The Joy of Hex

Drunken Monkey Coding Style with a hint of Carlin humor

Jun 30, 2014 - 2 minute read - automation shell linux

Those that do not heed the star are bound to execute it repeatedly...

I guess everyone of us is dealing with Cron in some way or other, and I guess everyone has a horror story or two.

Mine is a simple tale of woe, ignorance and well, RTFM.

1
* */1 * * * /path/to/some/script.sh

Do you know what the above cron job does? Or to be more precise how often is the job executed?

I thought that it executes the script every hour, and if you thought like me, you are most likely wrong. My specific circumstances revolve around Ubuntu, and as usual YMMV.

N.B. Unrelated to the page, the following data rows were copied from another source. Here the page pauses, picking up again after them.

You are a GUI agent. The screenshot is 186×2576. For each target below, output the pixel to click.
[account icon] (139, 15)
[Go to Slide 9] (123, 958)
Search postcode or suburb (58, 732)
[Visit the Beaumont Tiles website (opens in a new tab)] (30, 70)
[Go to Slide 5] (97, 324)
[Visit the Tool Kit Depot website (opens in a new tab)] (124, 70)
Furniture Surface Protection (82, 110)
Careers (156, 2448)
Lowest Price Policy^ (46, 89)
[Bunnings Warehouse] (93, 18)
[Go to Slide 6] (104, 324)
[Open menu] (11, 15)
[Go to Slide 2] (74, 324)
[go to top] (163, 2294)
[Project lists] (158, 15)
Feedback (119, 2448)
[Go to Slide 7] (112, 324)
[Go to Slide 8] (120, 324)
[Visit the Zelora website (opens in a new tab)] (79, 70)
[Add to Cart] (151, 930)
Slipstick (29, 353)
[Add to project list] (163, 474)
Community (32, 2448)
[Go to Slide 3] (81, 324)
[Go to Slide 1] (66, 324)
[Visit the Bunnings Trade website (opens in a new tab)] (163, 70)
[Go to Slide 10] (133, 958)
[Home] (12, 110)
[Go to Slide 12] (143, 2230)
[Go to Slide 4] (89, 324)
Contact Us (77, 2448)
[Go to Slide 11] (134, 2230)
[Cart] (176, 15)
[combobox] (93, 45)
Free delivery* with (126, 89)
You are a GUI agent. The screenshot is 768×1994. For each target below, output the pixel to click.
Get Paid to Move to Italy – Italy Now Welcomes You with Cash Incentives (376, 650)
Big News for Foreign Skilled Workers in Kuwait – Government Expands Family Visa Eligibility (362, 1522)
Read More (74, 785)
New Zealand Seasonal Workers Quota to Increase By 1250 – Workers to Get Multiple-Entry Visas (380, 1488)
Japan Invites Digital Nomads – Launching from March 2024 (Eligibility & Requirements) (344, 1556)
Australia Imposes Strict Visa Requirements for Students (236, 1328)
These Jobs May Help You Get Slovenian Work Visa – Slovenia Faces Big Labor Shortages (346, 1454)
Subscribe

Turns out that the cron above does indeed execute the job every hour, only problem is that instead of once, it executes it 60 times. Yes, that means every minute it would be run, fun isn’t it.

If you have something demanding that needs to be run, you are in for a not-so-fun ride. Yes you can use some sort of lock.sh to prevent multiple concurrent runs, but sooner or later you will be out of memory.

So what would be a solution to the problem, rather simple actually.

1
0 */1 * * * /path/to/some/script.sh

See that zero at the beginning, it tels the cron to run the script on the 0 minute of every hour, thus making sure that it gets executed only once.

Suddenly server has more resources, and scripts are not thrashing as much.